A last-minute compromise was finally found. US President Joe Biden and Republican House Leader Kevin McCarthy reached an agreement in principle on the thorny debt issue on Saturday, May 27. A crucial step to avoid a payment default by the world’s leading economic power.
This compromise, announced by Mr. McCarthy, must be approved urgently by Congress. The United States could otherwise find themselves as of June 5 in default of payment, that is to say unable to honor their financial commitments, whether they are salaries, pensions or reimbursements to their creditors.
No details were given on the content of the agreement, but the Republican leader said in a short speech that the budget compromise found was “completely worthy of the American people”. Kevin McCarthy only praised the “historic reductions” in public spending that he said the agreement provides, which was the main demand of the Republicans.
Above all, he indicated that he would have a new interview on Sunday with Joe Biden and that he intended to organize a vote on the agreement on Wednesday in the House of Representatives, with a Republican majority. Next will come the Senate, with a Democratic majority.
Refusal of a “blank cheque”
This agreement avoids a “catastrophic [payment] default”, reacted Joe Biden, Saturday, in a press release. He added that it was “a compromise, which means that everyone does not get everything they want”, but ensured that the text “reduces expenditure while protecting essential public programs”. .
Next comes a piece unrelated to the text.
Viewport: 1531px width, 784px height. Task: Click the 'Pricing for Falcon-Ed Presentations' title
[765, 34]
The United States regularly comes up against a legal constraint: the debt ceiling, the maximum amount of indebtedness of the country, must be formally raised by Congress. From this routine legislative procedure, the Republicans, in the majority in the House of Representatives since January, have made an instrument of political pressure.
Refusing to issue a so-called “blank check” to the Democratic president, they conditioned any increase in this ceiling, currently set at 31,400 billion dollars (29,260 billion euros), to budget cuts. And entrusted to Kevin McCarthy, who poses as an intransigent defender of budgetary rigor, the responsibility of negotiating with the American president.
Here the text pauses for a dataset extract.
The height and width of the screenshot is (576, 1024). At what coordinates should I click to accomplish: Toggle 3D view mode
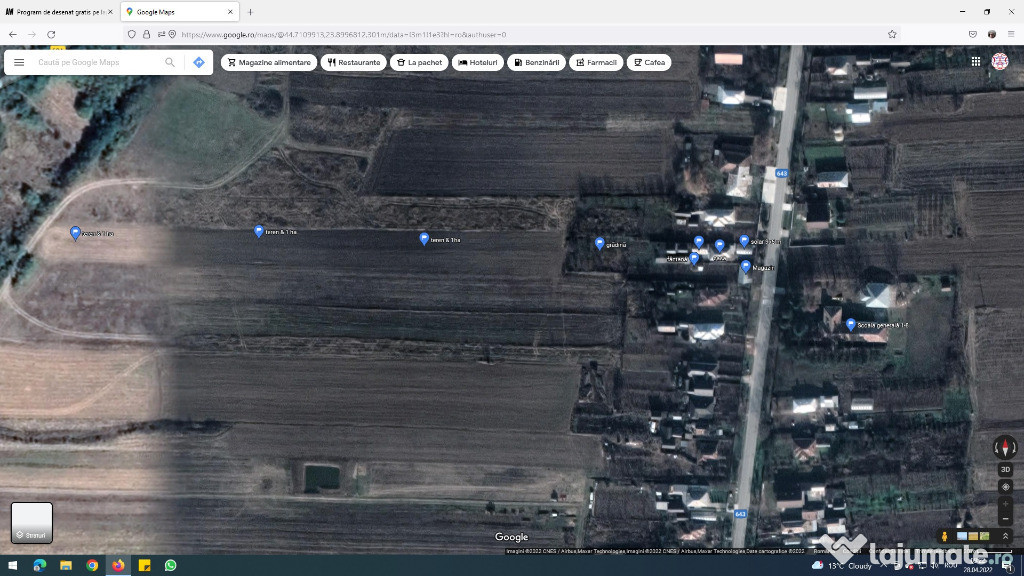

Re-election candidate Joe Biden has long refused to come to the negotiating table, accusing the opposition of holding the US economy “hostage” by demanding such cuts. After several meetings at the White House between the two men, the teams of the president and the Republican speaker finally got down to endless negotiating sessions.
A constrained parliamentary calendar
The agreement in principle reached on Saturday evening gives a little air to the American markets, which were beginning to see this paralysis with a bad eye. The rating agency Fitch had placed the AAA rating of the United States “under review” on Thursday, saying that failure to reach an agreement “would constitute a negative sign in terms of governance”.
The world economy, already in the grip of “high uncertainty”, could have “done without” these tense negotiations, had also criticized the director of the International Monetary Fund, Kristalina Georgieva.
Still, this compromise must now be validated by the Senate, narrowly controlled by the Democrats, and by the House of Representatives, on which the Conservatives have a fragile majority. The parliamentary calendar is constrained: many elected officials have returned to their homes across the United States for a break of several days, on the occasion of the long Memorial Day weekend. They are instructed to be ready to return to Washington urgently.
In addition, some progressives within the Democratic Party, as well as elected representatives of the Republican Party, have threatened not to ratify, or to delay as much as possible a text that would make too many concessions to the opposing camp. A Republican elected to the House of Representatives, Bob Good, estimated on Saturday that in view of what he knew of the compromise, “no elected representative claiming to be from the conservative camp could justify an affirmative vote”.